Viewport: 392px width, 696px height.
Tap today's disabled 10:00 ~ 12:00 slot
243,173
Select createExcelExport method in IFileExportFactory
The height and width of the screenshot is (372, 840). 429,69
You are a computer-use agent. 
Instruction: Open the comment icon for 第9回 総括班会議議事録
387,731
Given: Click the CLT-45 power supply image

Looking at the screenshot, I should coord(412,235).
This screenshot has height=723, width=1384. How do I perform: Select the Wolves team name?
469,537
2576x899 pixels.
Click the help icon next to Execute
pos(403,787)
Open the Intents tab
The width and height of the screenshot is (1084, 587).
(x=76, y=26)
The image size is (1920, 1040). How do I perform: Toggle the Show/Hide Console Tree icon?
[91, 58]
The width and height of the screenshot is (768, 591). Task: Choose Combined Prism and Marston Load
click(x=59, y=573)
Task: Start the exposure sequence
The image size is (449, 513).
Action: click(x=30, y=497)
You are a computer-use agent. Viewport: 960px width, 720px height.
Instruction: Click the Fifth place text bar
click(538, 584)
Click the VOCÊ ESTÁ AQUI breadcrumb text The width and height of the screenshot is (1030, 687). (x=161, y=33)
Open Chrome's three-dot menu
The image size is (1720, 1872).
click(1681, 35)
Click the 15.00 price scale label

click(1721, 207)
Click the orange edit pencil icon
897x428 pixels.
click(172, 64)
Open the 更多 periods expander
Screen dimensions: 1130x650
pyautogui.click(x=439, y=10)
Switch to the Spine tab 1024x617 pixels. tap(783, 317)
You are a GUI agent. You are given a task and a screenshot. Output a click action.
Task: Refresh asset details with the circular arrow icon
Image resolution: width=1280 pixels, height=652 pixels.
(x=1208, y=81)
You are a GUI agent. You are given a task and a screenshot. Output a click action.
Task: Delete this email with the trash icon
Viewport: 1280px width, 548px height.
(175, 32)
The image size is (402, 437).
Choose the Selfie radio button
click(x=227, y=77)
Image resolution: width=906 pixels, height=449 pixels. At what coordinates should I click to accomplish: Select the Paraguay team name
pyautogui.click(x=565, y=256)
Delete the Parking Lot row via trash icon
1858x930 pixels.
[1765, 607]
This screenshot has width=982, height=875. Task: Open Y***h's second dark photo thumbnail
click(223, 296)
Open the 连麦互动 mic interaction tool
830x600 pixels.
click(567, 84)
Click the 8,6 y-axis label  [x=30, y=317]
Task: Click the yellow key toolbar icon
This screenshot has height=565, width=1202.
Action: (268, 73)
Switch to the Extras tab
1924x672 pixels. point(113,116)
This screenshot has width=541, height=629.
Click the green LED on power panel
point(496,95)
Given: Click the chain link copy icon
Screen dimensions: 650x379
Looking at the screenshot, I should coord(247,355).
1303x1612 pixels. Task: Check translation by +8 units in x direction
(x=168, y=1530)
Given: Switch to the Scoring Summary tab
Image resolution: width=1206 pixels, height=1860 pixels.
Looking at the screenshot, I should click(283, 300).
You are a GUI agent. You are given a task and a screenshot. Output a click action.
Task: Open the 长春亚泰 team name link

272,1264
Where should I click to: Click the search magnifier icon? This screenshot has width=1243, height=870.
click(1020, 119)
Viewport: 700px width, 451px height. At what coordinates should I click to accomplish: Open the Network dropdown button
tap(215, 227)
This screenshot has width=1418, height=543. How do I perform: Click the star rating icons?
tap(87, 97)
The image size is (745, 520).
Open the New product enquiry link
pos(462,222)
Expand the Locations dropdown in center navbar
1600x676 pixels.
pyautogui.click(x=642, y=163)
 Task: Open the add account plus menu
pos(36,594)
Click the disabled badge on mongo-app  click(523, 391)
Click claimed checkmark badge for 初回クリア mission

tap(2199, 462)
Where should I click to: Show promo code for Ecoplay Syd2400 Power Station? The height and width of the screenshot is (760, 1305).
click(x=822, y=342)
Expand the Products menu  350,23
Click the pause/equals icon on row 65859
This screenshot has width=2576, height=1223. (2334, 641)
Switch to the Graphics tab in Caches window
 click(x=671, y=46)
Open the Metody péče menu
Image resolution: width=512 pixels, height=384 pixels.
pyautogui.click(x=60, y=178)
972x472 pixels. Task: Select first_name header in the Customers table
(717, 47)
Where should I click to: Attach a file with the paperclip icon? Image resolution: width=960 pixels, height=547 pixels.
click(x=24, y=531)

* **BRIEF**: This task calls for the material above to be duplicated verbatim.

* **SOLUTION**:
Viewport: 392px width, 696px height.
Tap today's disabled 10:00 ~ 12:00 slot
243,173
Select createExcelExport method in IFileExportFactory
The height and width of the screenshot is (372, 840). 429,69
You are a computer-use agent. 
Instruction: Open the comment icon for 第9回 総括班会議議事録
387,731
Given: Click the CLT-45 power supply image

Looking at the screenshot, I should coord(412,235).
This screenshot has height=723, width=1384. How do I perform: Select the Wolves team name?
469,537
2576x899 pixels.
Click the help icon next to Execute
pos(403,787)
Open the Intents tab
The width and height of the screenshot is (1084, 587).
(x=76, y=26)
The image size is (1920, 1040). How do I perform: Toggle the Show/Hide Console Tree icon?
[91, 58]
The width and height of the screenshot is (768, 591). Task: Choose Combined Prism and Marston Load
click(x=59, y=573)
Task: Start the exposure sequence
The image size is (449, 513).
Action: click(x=30, y=497)
You are a computer-use agent. Viewport: 960px width, 720px height.
Instruction: Click the Fifth place text bar
click(538, 584)
Click the VOCÊ ESTÁ AQUI breadcrumb text The width and height of the screenshot is (1030, 687). (x=161, y=33)
Open Chrome's three-dot menu
The image size is (1720, 1872).
click(1681, 35)
Click the 15.00 price scale label

click(1721, 207)
Click the orange edit pencil icon
897x428 pixels.
click(172, 64)
Open the 更多 periods expander
Screen dimensions: 1130x650
pyautogui.click(x=439, y=10)
Switch to the Spine tab 1024x617 pixels. tap(783, 317)
You are a GUI agent. You are given a task and a screenshot. Output a click action.
Task: Refresh asset details with the circular arrow icon
Image resolution: width=1280 pixels, height=652 pixels.
(x=1208, y=81)
You are a GUI agent. You are given a task and a screenshot. Output a click action.
Task: Delete this email with the trash icon
Viewport: 1280px width, 548px height.
(175, 32)
The image size is (402, 437).
Choose the Selfie radio button
click(x=227, y=77)
Image resolution: width=906 pixels, height=449 pixels. At what coordinates should I click to accomplish: Select the Paraguay team name
pyautogui.click(x=565, y=256)
Delete the Parking Lot row via trash icon
1858x930 pixels.
[1765, 607]
This screenshot has width=982, height=875. Task: Open Y***h's second dark photo thumbnail
click(223, 296)
Open the 连麦互动 mic interaction tool
830x600 pixels.
click(567, 84)
Click the 8,6 y-axis label  [x=30, y=317]
Task: Click the yellow key toolbar icon
This screenshot has height=565, width=1202.
Action: (268, 73)
Switch to the Extras tab
1924x672 pixels. point(113,116)
This screenshot has width=541, height=629.
Click the green LED on power panel
point(496,95)
Given: Click the chain link copy icon
Screen dimensions: 650x379
Looking at the screenshot, I should coord(247,355).
1303x1612 pixels. Task: Check translation by +8 units in x direction
(x=168, y=1530)
Given: Switch to the Scoring Summary tab
Image resolution: width=1206 pixels, height=1860 pixels.
Looking at the screenshot, I should click(283, 300).
You are a GUI agent. You are given a task and a screenshot. Output a click action.
Task: Open the 长春亚泰 team name link

272,1264
Where should I click to: Click the search magnifier icon? This screenshot has width=1243, height=870.
click(1020, 119)
Viewport: 700px width, 451px height. At what coordinates should I click to accomplish: Open the Network dropdown button
tap(215, 227)
This screenshot has width=1418, height=543. How do I perform: Click the star rating icons?
tap(87, 97)
The image size is (745, 520).
Open the New product enquiry link
pos(462,222)
Expand the Locations dropdown in center navbar
1600x676 pixels.
pyautogui.click(x=642, y=163)
 Task: Open the add account plus menu
pos(36,594)
Click the disabled badge on mongo-app  click(523, 391)
Click claimed checkmark badge for 初回クリア mission

tap(2199, 462)
Where should I click to: Show promo code for Ecoplay Syd2400 Power Station? The height and width of the screenshot is (760, 1305).
click(x=822, y=342)
Expand the Products menu  350,23
Click the pause/equals icon on row 65859
This screenshot has width=2576, height=1223. (2334, 641)
Switch to the Graphics tab in Caches window
 click(x=671, y=46)
Open the Metody péče menu
Image resolution: width=512 pixels, height=384 pixels.
pyautogui.click(x=60, y=178)
972x472 pixels. Task: Select first_name header in the Customers table
(717, 47)
Where should I click to: Attach a file with the paperclip icon? Image resolution: width=960 pixels, height=547 pixels.
click(x=24, y=531)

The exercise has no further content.